TASK TO CARRY OUT: Put the part of the data that opens with the line containing "Where should I click to: Switch" and runs through the end of the data into a two-column CSV with the columns "instruction" and "target", one row for each text and its answer, each in a single quoted field with line breaks turned into spaces. Leave the pictures out.

A run of data:

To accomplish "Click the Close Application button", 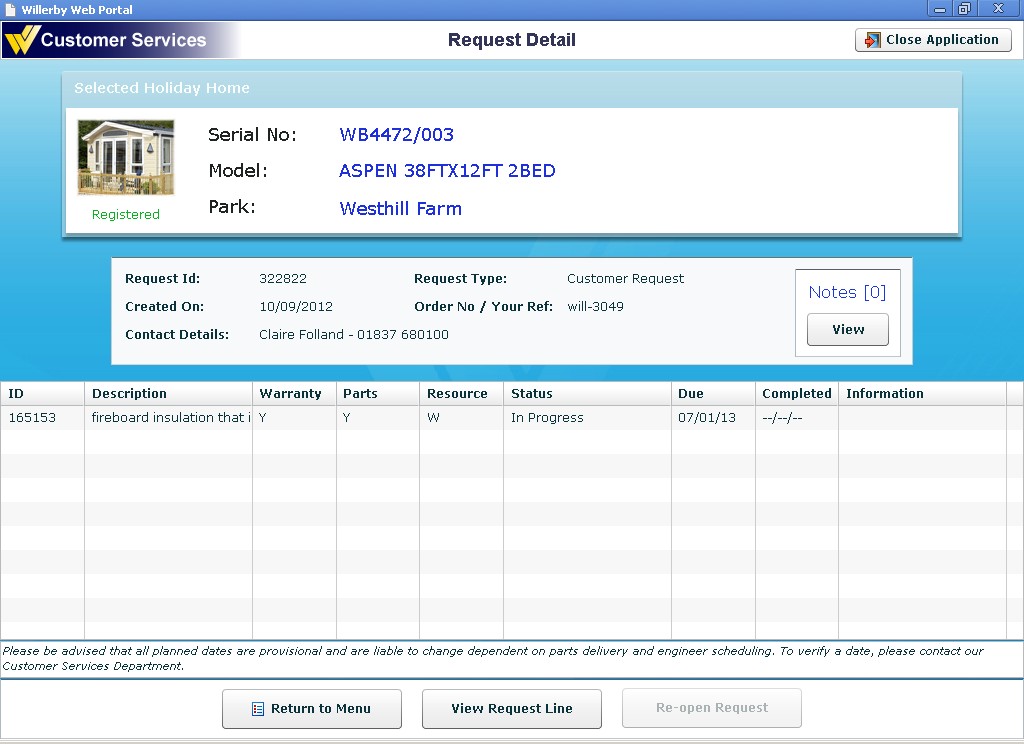I will click(x=933, y=40).
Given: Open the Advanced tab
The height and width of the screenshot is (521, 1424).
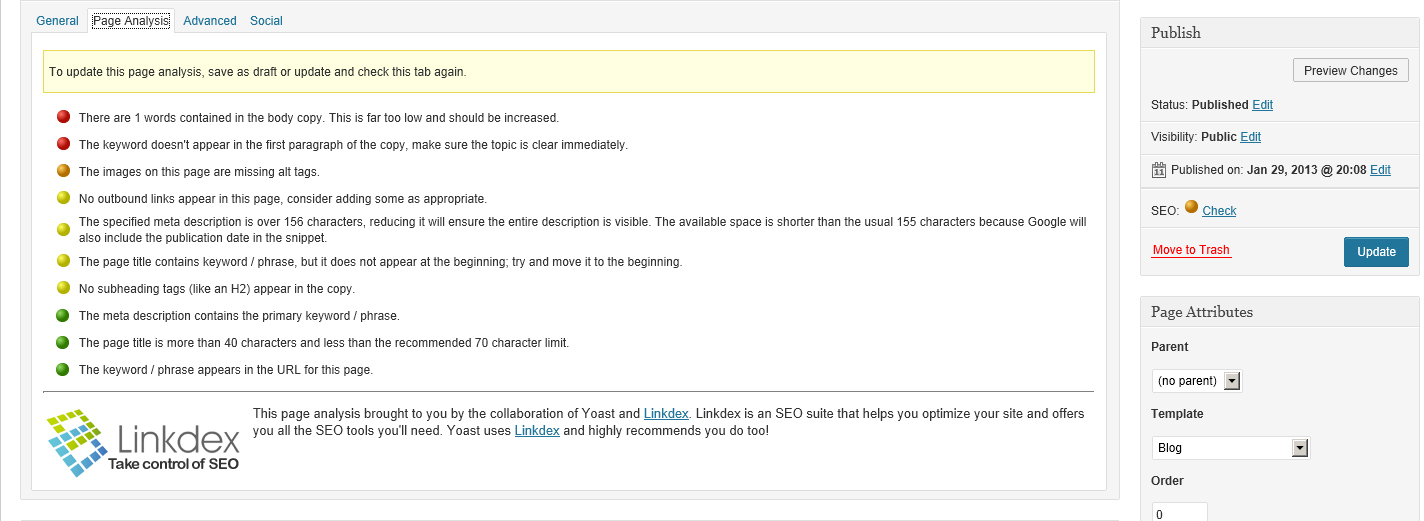Looking at the screenshot, I should [x=210, y=21].
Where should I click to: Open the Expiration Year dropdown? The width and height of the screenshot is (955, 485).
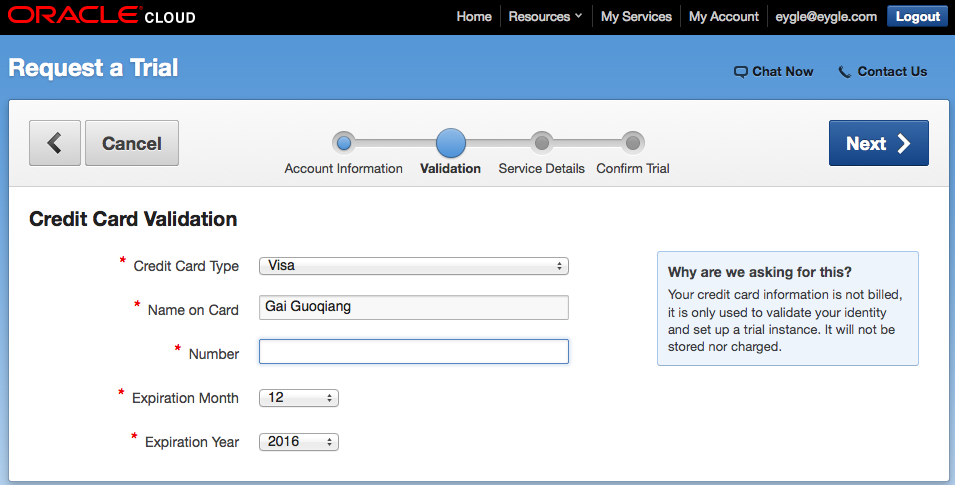(x=299, y=442)
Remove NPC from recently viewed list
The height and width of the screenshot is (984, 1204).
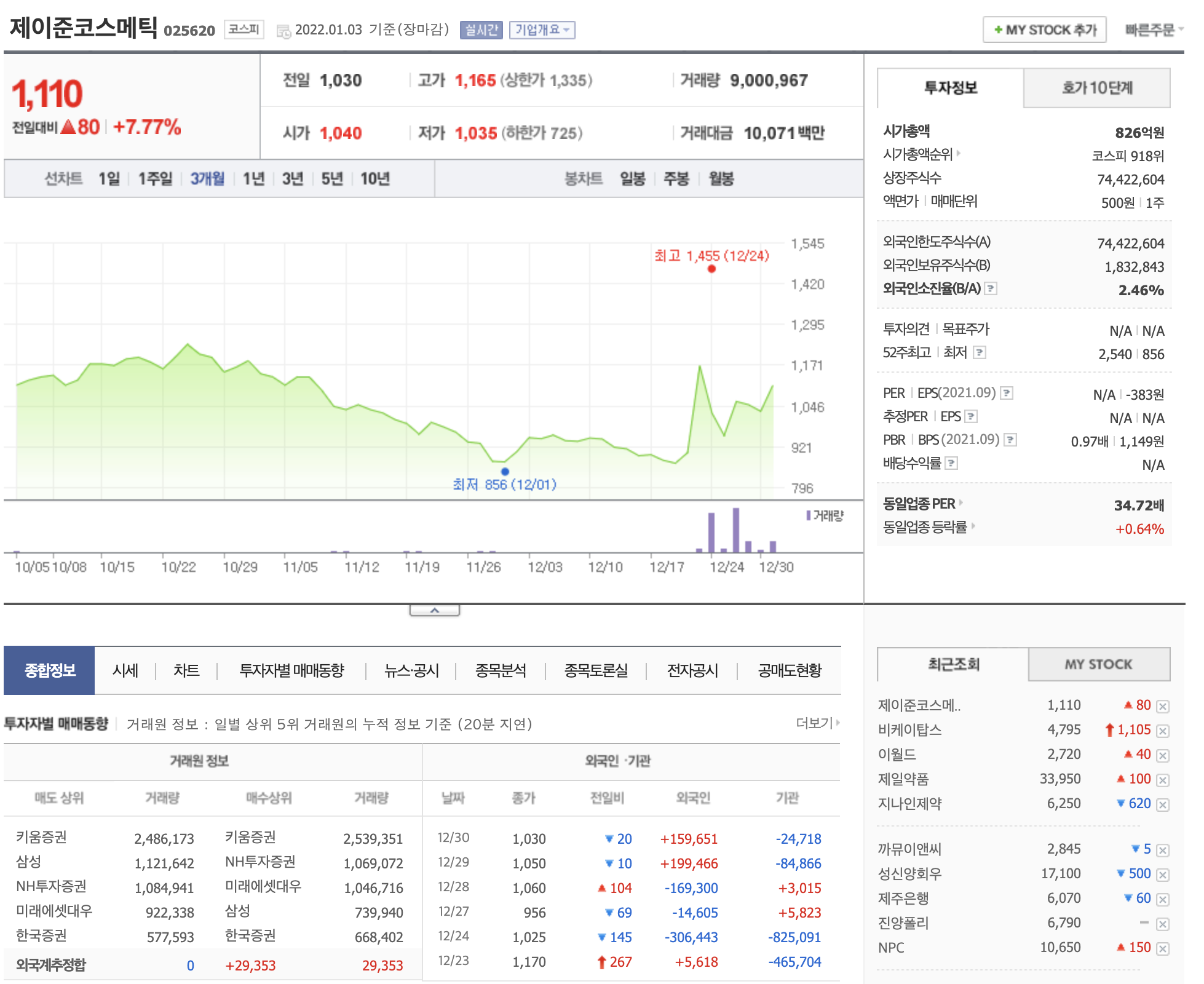(x=1162, y=948)
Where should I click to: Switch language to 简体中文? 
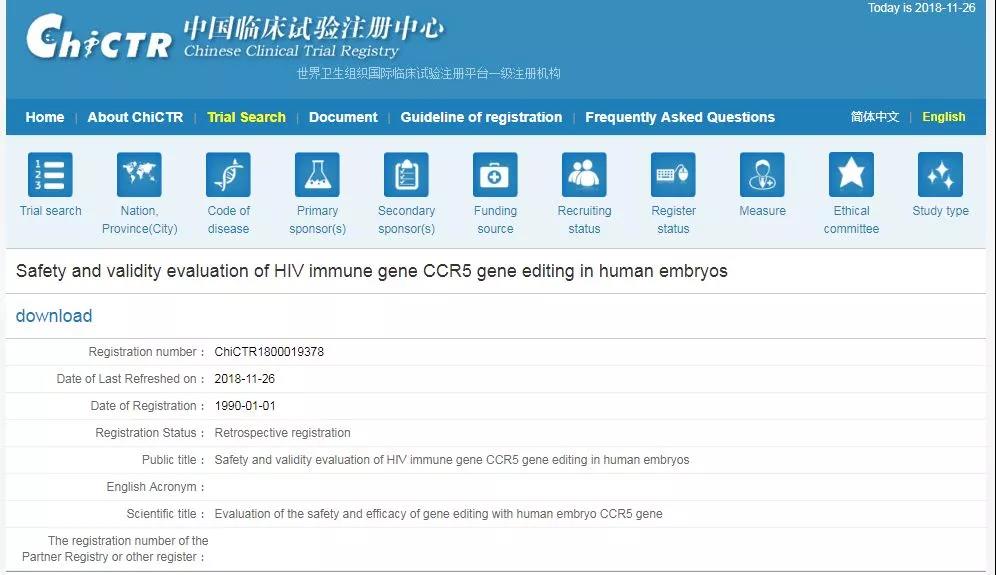[x=875, y=117]
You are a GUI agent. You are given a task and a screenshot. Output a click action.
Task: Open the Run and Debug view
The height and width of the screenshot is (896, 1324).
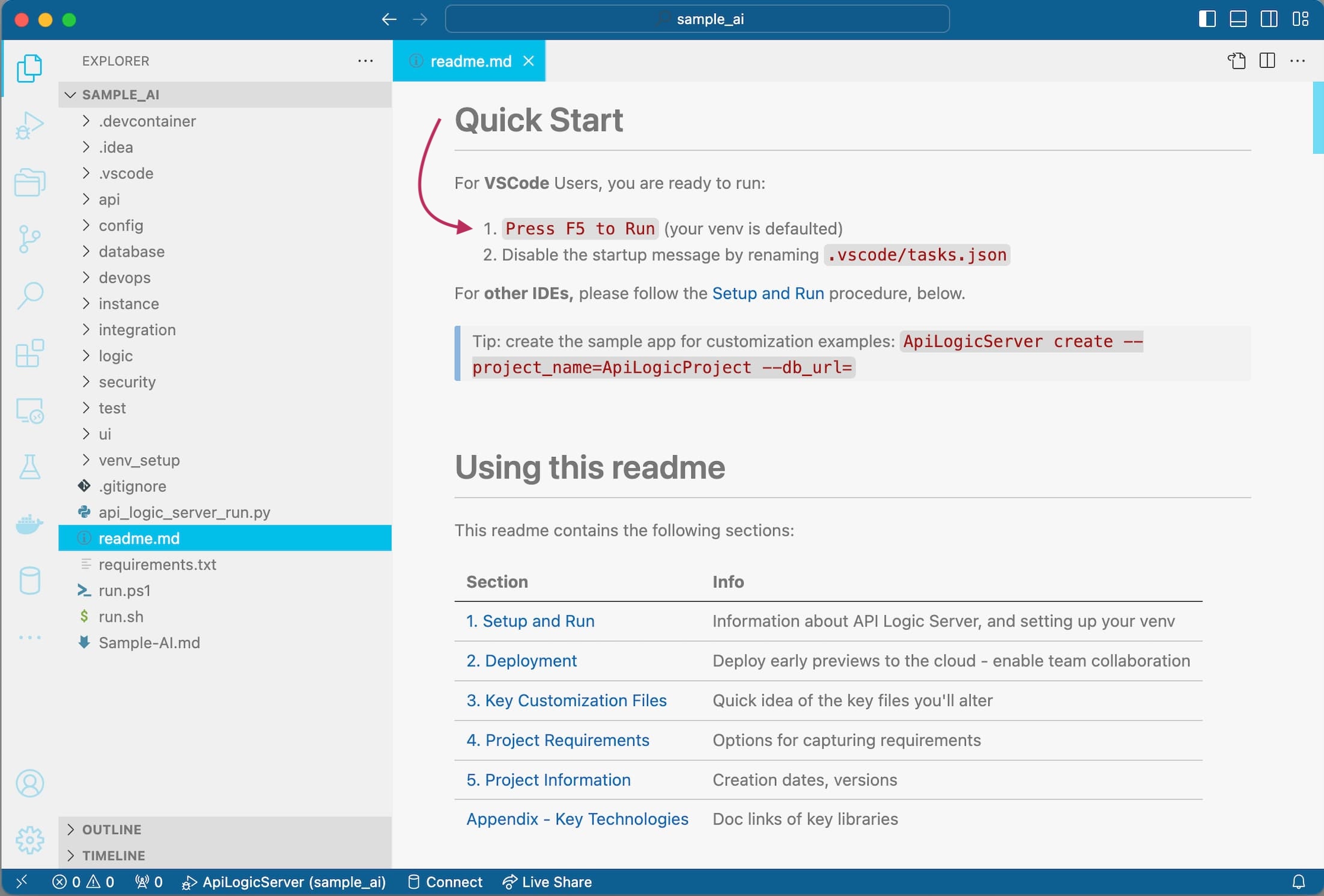click(29, 125)
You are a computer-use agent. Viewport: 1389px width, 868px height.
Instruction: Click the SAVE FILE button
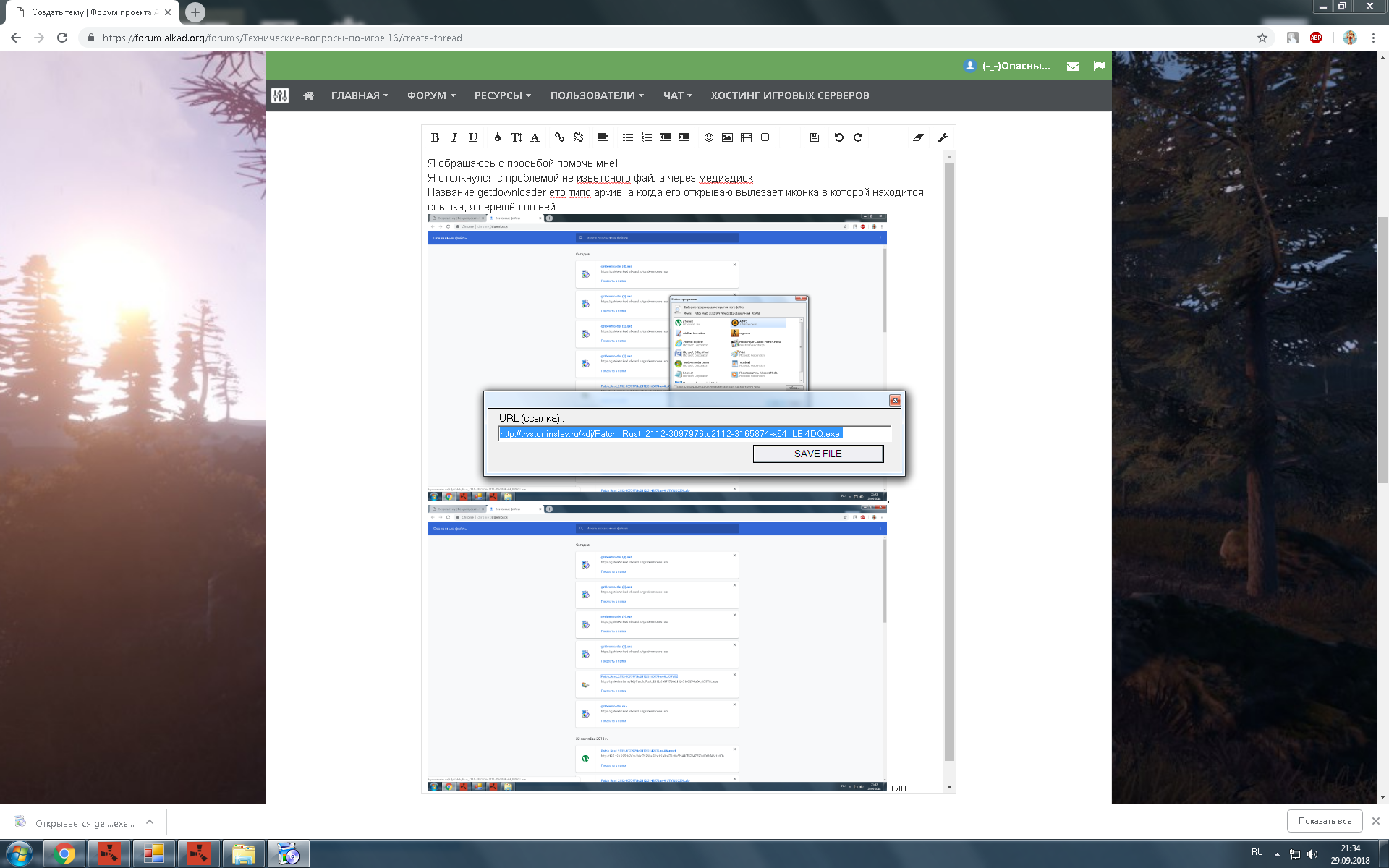pos(817,454)
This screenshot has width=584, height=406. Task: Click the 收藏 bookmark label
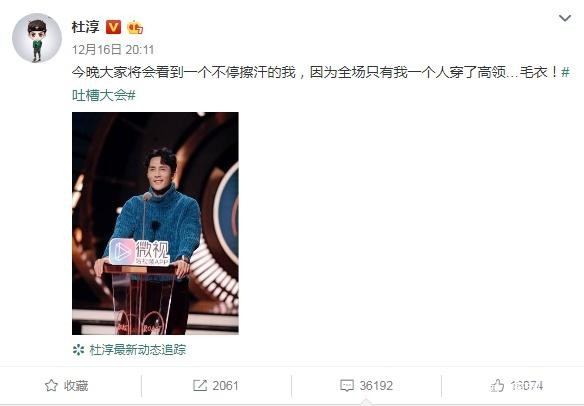pyautogui.click(x=76, y=386)
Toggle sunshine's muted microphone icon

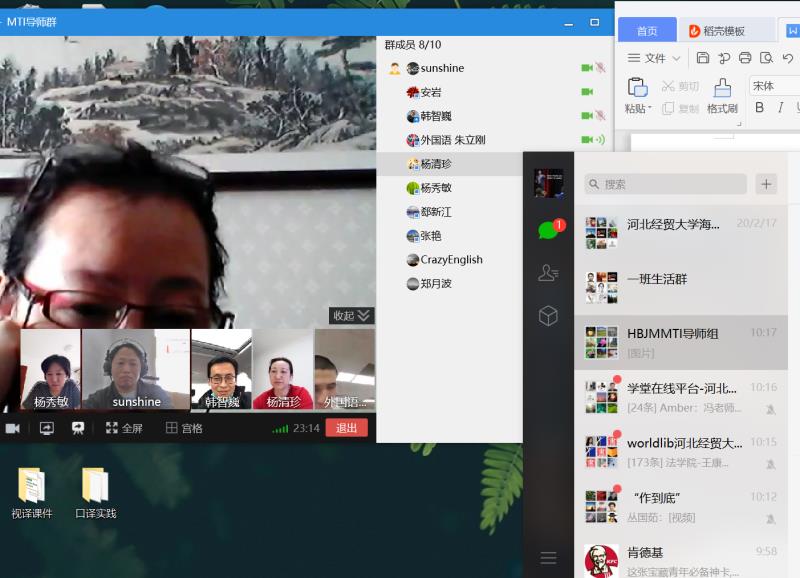tap(601, 68)
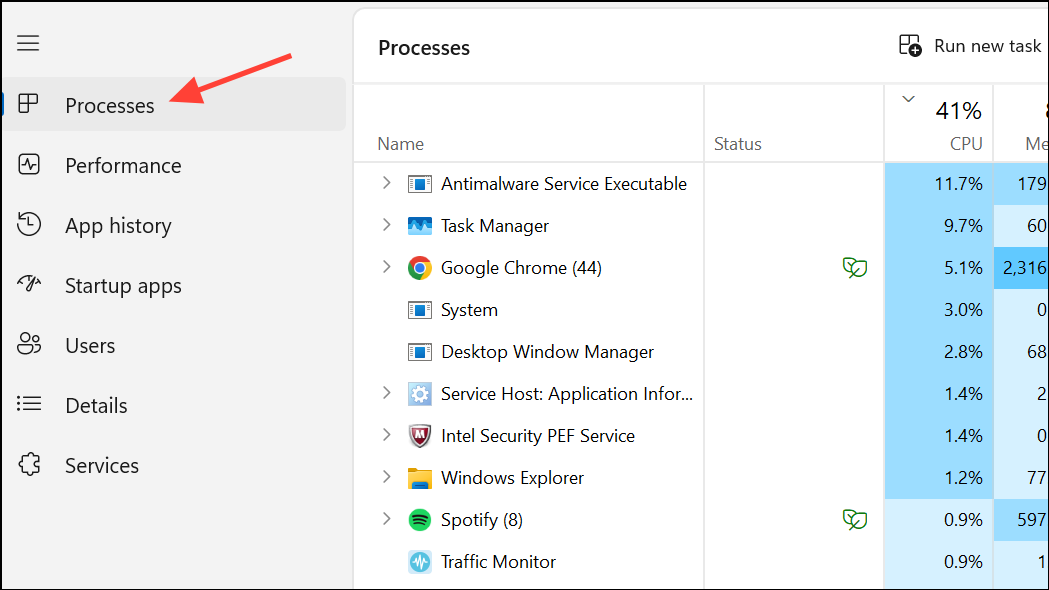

RESULT BELOW:
instruction,target
"Where should I click to: Switch language to 简体中文?","[x=875, y=117]"
"You are a GUI agent. You are given a task and a screenshot. Output a click action. Task: Open the Run and Debug view The height and width of the screenshot is (896, 1324).","click(29, 125)"
"You are a computer-use agent. Viewport: 1389px width, 868px height. Instruction: Click the SAVE FILE button","pos(817,454)"
"This screenshot has width=584, height=406. Task: Click the 收藏 bookmark label","pyautogui.click(x=76, y=386)"
"Toggle sunshine's muted microphone icon","tap(601, 68)"